Yes — FannyWidget is free to download and use with no feature gates. There is no Pro tier, no usage cap, and no nag screen. You can grab it directly from the developer's site or install it via Homebrew Cask in a single command, which is how I first encountered it.
Who should use FannyWidget?
FannyWidget earns a spot on any Mac where thermal behaviour matters — which, in practice, means almost every Mac in daily use.
The people who get the most out of it tend to fall into a few groups:
- Developers and power users who run long compilation jobs, Docker stacks, or machine-learning workloads and want a quick sanity check that cooling is keeping pace.
- Video editors and music producers working on CPU or GPU-heavy exports who'd rather catch a thermal throttle before it stretches a render from 20 minutes to 45.

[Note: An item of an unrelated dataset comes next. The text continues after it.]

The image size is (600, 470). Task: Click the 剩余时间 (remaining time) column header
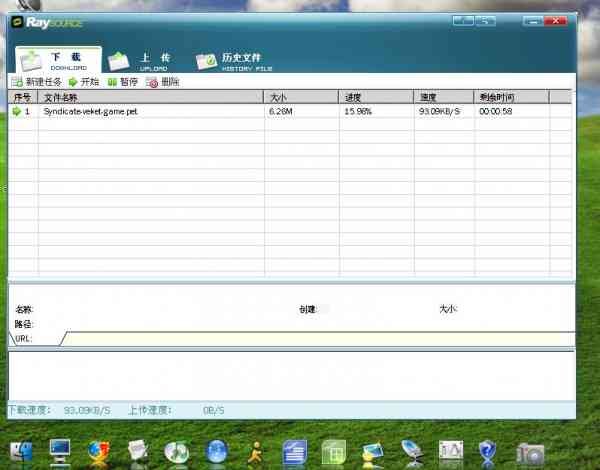[511, 97]
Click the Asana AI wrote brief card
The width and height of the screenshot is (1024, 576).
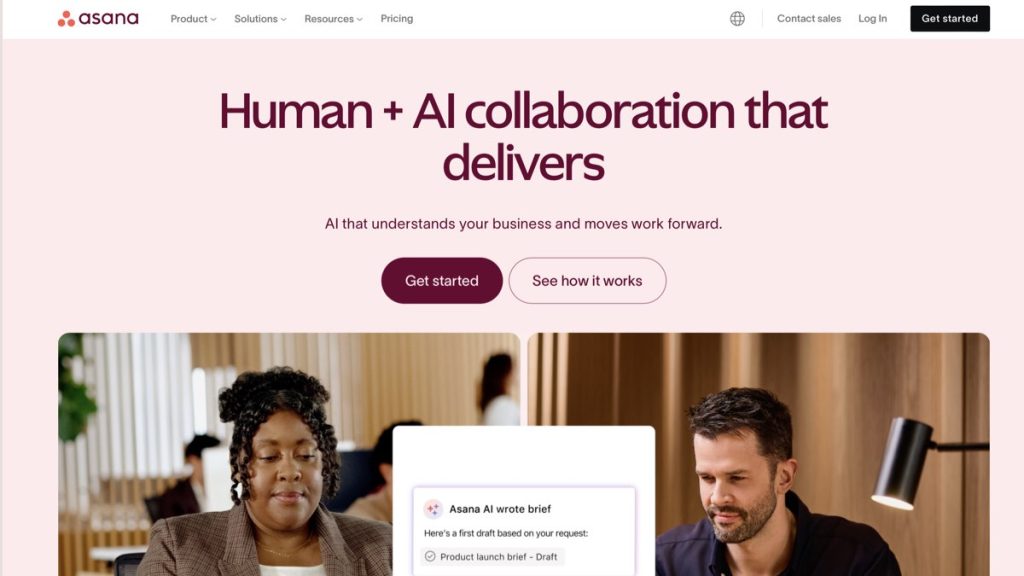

- MacBook users on laps or flat surfaces — knowing when the fans are spinning hard is a useful cue to reposition or prop the machine up for better airflow.
- Anyone troubleshooting a hot or noisy Mac — a persistently high RPM reading at idle is often the first clue that a process is misbehaving in the background.
It's less useful if you genuinely never think about thermals — in which case macOS's own management is quietly handling everything and you'll never need to look. But if you're the kind of person who checks Activity Monitor more than twice a day, FannyWidget belongs in your menu bar.
What are the best FannyWidget alternatives?
The most capable alternative is iStat Menus — it monitors fans, temperatures, CPU, RAM, disk, network, and GPU simultaneously, with customisable alerts and a rich menu bar dropdown. It costs a one-time fee and is worth every cent if you want a complete system dashboard. Stats (open-source, free) occupies the middle ground: more metrics than FannyWidget, less polish than iStat Menus. Macs Fan Control adds something FannyWidget deliberately omits — the ability to set custom fan curves — making it the right pick if you want to override Apple's defaults rather than just observe them. For pure observation with minimal footprint, though, FannyWidget remains my first recommendation.
How does FannyWidget compare to iStat Menus?
The comparison is almost unfair because the two apps have different ambitions. iStat Menus is a comprehensive system-monitoring suite; FannyWidget is a single-purpose fan readout. iStat Menus costs money and takes a few minutes to configure well. FannyWidget is free and takes thirty seconds to install. If you only care about fans, FannyWidget wins on simplicity and price. If you want CPU temperature, memory pressure, disk activity, and network throughput alongside fan speed — all in one dropdown — iStat Menus is the better investment. I run both: FannyWidget in the menu bar for constant fan visibility, iStat Menus for deeper dives when something feels off.